Copy the passage on emotional generational curses, starting with "I realise that" and going on through "its power. Amen!", and substitute "barriers" for "strongholds".

Source passage
►
This journey of self-awareness and self-discovery, which I have been on for many years, has seen many breakthroughs, each one adding a small piece to the puzzle that is me. One of the more perplexing areas of me, is my powerful emotional surges.
Emotional control has been at the forefront of my motivation since my mid 20’s. Prior to that I was extremely emotionally manipulative and reactive, I had no idea how destructive uncontrolled emotions could be. However, this journey has taught me that emotions are fickle and can’t be trusted to influence all my actions and decisions.
Have you ever wondered why so many members of your family or any particular family suffer patterns of uncontrollable emotional surges? I saw these surges often in my family and in myself. By faith I came to suspect that an emotional generational curse has become an inheritance. Desperate to overcome and break curses since I can remember, I knew if I didn’t break them, then I would pass them onto my children, which was and is completely unacceptable to me. The curse needed to reveal some specifics for me to fully understand what was being passed along. During a recent session of NET (Neuro-emotional technique) I received the confirmation I was looking for, along with some details to help identify and address this long term issue.
One of the main problems that arises from this curse is an emotional domino effect. Powerful feelings don’t only affect the person experiencing them but attempt to knock over each person who comes into contact with them. Making it especially hard to validate themselves and their feelings without everyone else feeling the same way. I call this Emotional Co-dependence. It is the inability to be alone in your own feelings.
After some wonderful counsel, I began to consider the concept of staying on our own emotional ground, so that as we grow and become self-aware we can learn not to feel guilty about a decision we have made on our own, even if our loved ones or peers don’t approve. We need to validate our own reasons and not allow the perspective or guilt trips of others to move us from the stable stance we choose to take. We also need to stay calm when a family member is irrational and emotionally out of control. Try to stay positive even when someone is being negative. And most difficult of all, to stay sure of ourselves even when being challenged to be different, without getting defensive.
This is not easy by any means. It takes a lot of self-awareness and self-control to undo the automatic responses that have been woven into your nervous system for as long as you can remember. The keys are persistence and patience. I may not always succeed in staying on my own emotional ground, however I am aiming for quality over quantity at this stage. I may feel alienated for a little while, I may seem aloof and uncaring to those I used to jump into the emotional boat with. Yet I have seen evidence that if I stick to this strategy, and wait patiently for the initial emotions to pass, we can connect with others in much healthier, independent ways.
I realise that undoing strongholds with such deep roots will not happen overnight, and I try to give myself grace when I slip back into old habits. I feel rejuvenated by these new understandings, and grateful to God for His strength to help me when I am weak, and His mercy when I fall. I pray this curse will not be so difficult for my children to overcome now that God is helping me undermine some of its power. Amen!
◄
Data excerpt
►
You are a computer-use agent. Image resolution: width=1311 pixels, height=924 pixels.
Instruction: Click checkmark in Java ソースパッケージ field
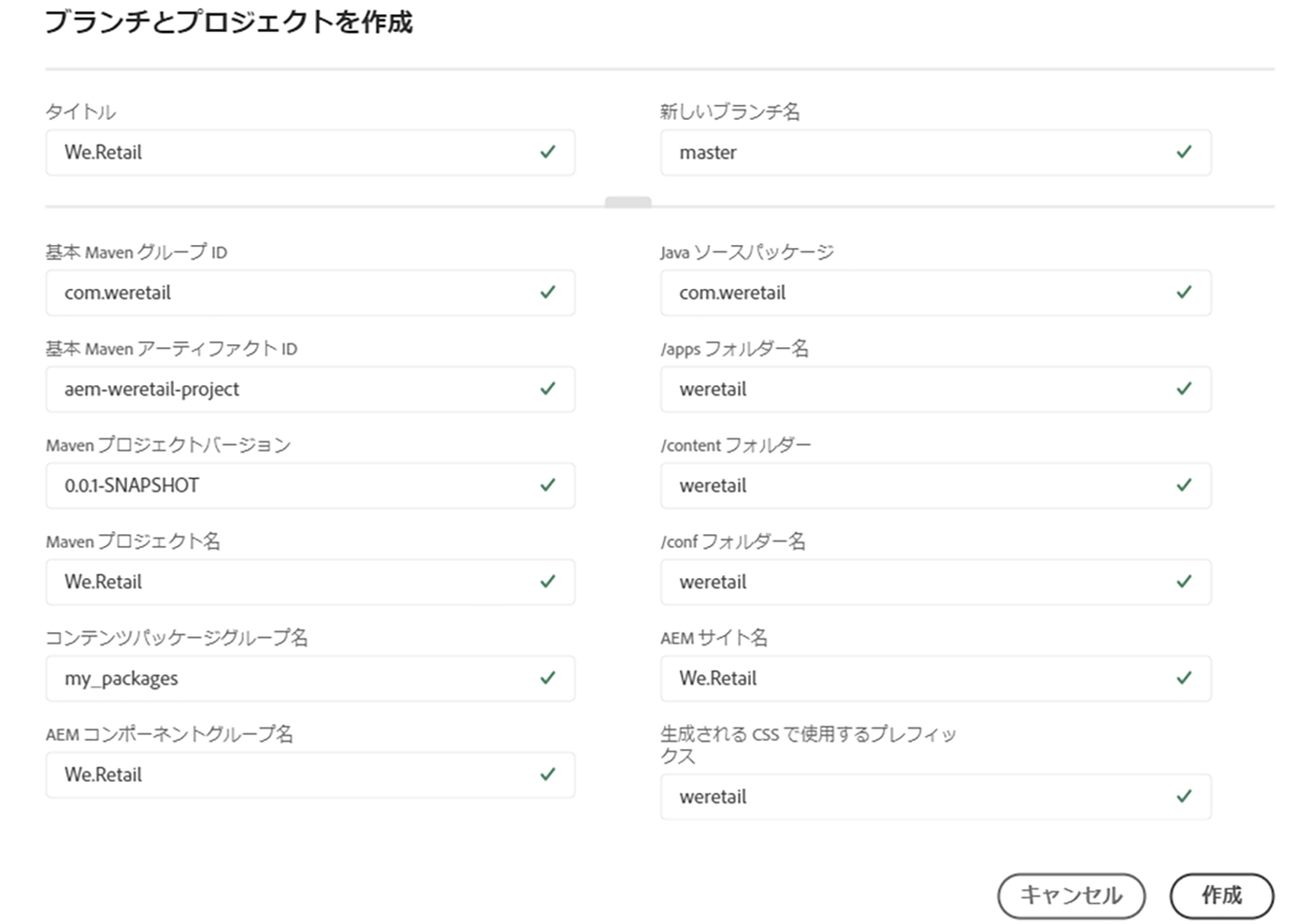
◄
Answer box
I realise that undoing barriers with such deep roots will not happen overnight, and I try to give myself grace when I slip back into old habits. I feel rejuvenated by these new understandings, and grateful to God for His strength to help me when I am weak, and His mercy when I fall. I pray this curse will not be so difficult for my children to overcome now that God is helping me undermine some of its power. Amen!